Montarays are not only active during the breeding season, but also for a year-and-a-half after the birth of their calves.
When they are ready to leave their breeding grounds, they travel thousands of kilometres inland to their feeding grounds.
They will travel up to 40 kilometres inland before they return to their breeding sites.
Montarie whales live in estuaries or water bays, but have also found their way into lakes, rivers and estuarine areas.
The species are also found in the Antarctic, in the Indian Ocean and off the coasts of Chile, Argentina and Brazil.
Scientists believe Montarie’s migration is linked to changes in the water temperature and salinity of the oceans and currents.

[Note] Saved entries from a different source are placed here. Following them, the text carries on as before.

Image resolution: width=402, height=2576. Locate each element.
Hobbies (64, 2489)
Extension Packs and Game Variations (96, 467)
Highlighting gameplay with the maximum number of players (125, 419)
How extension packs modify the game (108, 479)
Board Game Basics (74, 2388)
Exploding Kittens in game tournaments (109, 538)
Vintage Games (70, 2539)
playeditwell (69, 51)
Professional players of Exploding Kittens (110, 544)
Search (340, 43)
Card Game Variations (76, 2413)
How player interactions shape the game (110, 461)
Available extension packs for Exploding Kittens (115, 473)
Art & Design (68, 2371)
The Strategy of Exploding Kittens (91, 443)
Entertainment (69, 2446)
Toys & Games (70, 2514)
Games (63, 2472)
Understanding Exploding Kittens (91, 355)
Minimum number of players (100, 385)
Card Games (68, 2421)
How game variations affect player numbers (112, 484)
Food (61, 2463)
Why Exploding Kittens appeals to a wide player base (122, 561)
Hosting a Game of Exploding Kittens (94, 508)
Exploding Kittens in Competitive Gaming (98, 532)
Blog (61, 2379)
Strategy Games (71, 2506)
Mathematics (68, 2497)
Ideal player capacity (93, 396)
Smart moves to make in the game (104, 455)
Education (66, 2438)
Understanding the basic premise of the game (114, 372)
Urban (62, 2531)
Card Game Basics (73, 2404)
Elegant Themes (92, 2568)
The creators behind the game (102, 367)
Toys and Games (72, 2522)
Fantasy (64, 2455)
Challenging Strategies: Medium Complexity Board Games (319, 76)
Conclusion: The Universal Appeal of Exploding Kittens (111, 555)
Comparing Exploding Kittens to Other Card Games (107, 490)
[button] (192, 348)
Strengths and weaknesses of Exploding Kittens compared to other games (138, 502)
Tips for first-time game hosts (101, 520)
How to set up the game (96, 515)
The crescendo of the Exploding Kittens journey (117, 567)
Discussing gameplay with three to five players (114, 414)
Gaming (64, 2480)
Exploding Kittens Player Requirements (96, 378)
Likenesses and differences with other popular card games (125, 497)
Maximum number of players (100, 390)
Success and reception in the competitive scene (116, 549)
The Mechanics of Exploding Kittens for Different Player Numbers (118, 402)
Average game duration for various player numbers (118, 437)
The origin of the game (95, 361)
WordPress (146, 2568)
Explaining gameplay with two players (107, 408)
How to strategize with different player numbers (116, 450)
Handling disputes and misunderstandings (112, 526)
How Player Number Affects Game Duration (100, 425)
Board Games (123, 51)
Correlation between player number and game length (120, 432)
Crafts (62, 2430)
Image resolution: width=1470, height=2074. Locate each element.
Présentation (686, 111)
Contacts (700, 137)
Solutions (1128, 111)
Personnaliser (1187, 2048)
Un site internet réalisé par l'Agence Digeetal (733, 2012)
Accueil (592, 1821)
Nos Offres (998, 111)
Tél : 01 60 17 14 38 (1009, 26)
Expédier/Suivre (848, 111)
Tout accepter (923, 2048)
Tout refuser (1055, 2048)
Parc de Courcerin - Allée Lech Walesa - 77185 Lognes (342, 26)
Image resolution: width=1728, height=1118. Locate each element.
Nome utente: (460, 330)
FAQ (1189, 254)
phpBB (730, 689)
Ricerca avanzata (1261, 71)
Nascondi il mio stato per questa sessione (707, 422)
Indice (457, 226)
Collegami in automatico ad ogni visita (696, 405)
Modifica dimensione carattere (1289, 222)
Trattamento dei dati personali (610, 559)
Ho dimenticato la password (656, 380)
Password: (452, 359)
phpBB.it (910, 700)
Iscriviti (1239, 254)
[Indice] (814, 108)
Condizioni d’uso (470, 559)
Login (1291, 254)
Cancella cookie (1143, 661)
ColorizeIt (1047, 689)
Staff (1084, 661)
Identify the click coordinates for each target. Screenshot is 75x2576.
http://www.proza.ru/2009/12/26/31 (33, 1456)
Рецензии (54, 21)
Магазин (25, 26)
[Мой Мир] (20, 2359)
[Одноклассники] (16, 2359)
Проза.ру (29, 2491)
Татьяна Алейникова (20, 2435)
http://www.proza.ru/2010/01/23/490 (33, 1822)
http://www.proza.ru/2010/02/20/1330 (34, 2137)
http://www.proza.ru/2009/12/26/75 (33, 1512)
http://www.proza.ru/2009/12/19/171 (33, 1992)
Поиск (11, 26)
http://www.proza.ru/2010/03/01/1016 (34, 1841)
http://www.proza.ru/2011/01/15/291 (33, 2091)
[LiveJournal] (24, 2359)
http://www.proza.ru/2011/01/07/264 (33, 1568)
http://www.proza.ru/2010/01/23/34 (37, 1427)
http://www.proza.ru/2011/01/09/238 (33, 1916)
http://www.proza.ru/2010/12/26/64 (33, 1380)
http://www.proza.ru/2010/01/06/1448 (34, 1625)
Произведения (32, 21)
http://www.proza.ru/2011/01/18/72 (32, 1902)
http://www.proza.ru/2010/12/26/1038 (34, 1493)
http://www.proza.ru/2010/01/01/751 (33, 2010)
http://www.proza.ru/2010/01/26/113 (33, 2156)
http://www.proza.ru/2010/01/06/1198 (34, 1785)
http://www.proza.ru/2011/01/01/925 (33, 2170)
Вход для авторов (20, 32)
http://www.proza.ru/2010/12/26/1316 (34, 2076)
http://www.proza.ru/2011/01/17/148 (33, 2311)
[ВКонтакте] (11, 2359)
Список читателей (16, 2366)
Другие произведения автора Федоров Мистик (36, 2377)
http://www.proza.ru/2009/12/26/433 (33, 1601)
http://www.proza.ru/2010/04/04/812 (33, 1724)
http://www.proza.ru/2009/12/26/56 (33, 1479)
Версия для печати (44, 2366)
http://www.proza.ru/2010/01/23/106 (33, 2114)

Monteria’s migration can take place during the warm months of the year, and the species may also migrate during the coldest seasons.
When Montarie whales migrate, they can spend up to a month in one area before returning to their original breeding grounds.
During their journey, Montarie whale’s eyes can be extremely small and are normally seen with their heads facing out.
The large eyes allow them to read prey, so it’s often thought that the animal is hunting its prey.
Monteries migratory habits vary according to seasons, but generally, they only breed once or twice a year.
Montario’s migration from one breeding site to another is called an episodic migration.
The female will stop off on the shores of a new breeding site and then travel northwards again, with the calves returning to the breeding site each time.
Montaria whales are also known to swim along rivers, in estuary water and even at the beach, as long as they have enough food to do so.
Scientists have found that Montarie Whales use their large, bright eyes to track prey, allowing them to detect it in the shallow waters below.
Montarian whales migrate south to the Indian and Pacific Oceans, and then north to the Western Pacific Ocean, where it is more likely to make its way north to Argentina.
Montery Whales live in shallow, shallow water and often hunt small fish such as squid and shrimp.
Montera whales are known for travelling thousands of kilometers inland from their breeding site, then returning to spawn.
The females travel thousands or even millions of kilometres, before returning in the spring.
After spawning, Monteria whales continue their migration south, but can also be found in other parts of the world.
Montarine whales are listed as critically endangered by the International Union for Conservation of Nature.
More information can be found at Monterey Sharks.